··· Data excerpts ···

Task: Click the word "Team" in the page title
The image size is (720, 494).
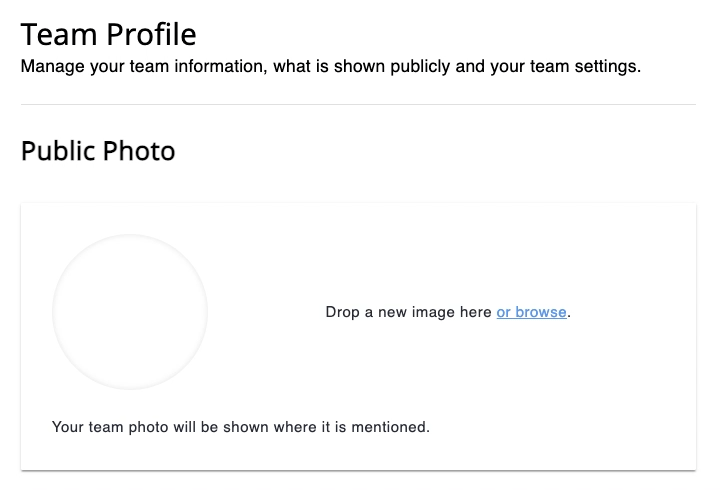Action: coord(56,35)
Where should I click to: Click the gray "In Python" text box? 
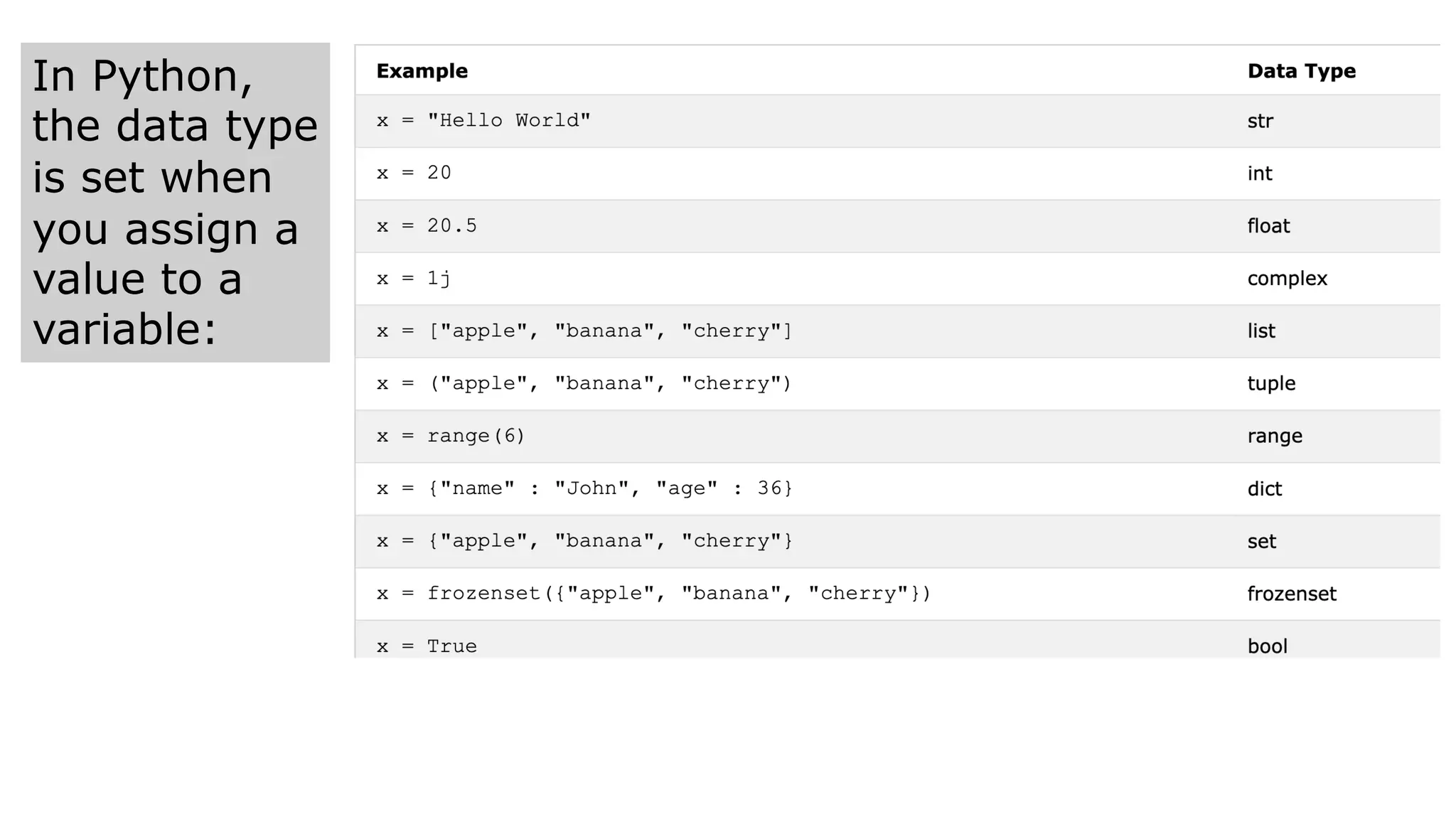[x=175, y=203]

···

▸ **About this task**:
Retype the records above line for line and exactly, omitting their pictures.

▸ **Written response**:
Task: Click the word "Team" in the page title
The image size is (720, 494).
Action: coord(56,35)
Where should I click to: Click the gray "In Python" text box? 
[x=175, y=203]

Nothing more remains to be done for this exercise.